What is needed is an exact copy of the entries below, from the line that contains "Collapse the 再診" through the final line, both included, and nothing else.

*Input for this task*
▼▼▼

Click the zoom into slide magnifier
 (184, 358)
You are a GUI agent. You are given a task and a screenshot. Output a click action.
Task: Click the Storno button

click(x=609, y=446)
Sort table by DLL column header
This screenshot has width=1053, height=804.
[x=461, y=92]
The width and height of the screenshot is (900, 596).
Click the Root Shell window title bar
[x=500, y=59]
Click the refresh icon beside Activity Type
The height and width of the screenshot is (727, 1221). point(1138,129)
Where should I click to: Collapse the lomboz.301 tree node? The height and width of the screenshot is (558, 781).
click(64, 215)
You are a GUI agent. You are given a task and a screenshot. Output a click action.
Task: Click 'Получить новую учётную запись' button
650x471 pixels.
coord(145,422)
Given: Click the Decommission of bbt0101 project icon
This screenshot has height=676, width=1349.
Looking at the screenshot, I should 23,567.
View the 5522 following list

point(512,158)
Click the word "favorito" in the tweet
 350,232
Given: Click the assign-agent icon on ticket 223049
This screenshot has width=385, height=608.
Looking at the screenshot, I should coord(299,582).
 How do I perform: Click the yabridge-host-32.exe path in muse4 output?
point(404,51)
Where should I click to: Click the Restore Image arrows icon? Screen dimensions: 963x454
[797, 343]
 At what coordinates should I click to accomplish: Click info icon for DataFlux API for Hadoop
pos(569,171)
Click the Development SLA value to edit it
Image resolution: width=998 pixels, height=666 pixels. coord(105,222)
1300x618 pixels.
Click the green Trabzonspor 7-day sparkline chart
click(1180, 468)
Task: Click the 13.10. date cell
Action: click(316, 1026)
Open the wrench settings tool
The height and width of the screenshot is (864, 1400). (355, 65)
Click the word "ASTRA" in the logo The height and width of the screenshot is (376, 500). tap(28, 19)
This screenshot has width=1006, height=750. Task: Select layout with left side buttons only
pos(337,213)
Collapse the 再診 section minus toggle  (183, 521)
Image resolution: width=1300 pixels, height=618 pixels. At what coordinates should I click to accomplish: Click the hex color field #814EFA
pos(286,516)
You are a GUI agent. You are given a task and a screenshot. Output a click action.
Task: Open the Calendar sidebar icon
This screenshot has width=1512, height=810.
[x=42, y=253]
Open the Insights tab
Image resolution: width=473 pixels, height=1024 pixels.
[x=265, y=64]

▲▲▲

*Solution for this exercise*
Collapse the 再診 section minus toggle  (183, 521)
Image resolution: width=1300 pixels, height=618 pixels. At what coordinates should I click to accomplish: Click the hex color field #814EFA
pos(286,516)
You are a GUI agent. You are given a task and a screenshot. Output a click action.
Task: Open the Calendar sidebar icon
This screenshot has width=1512, height=810.
[x=42, y=253]
Open the Insights tab
Image resolution: width=473 pixels, height=1024 pixels.
[x=265, y=64]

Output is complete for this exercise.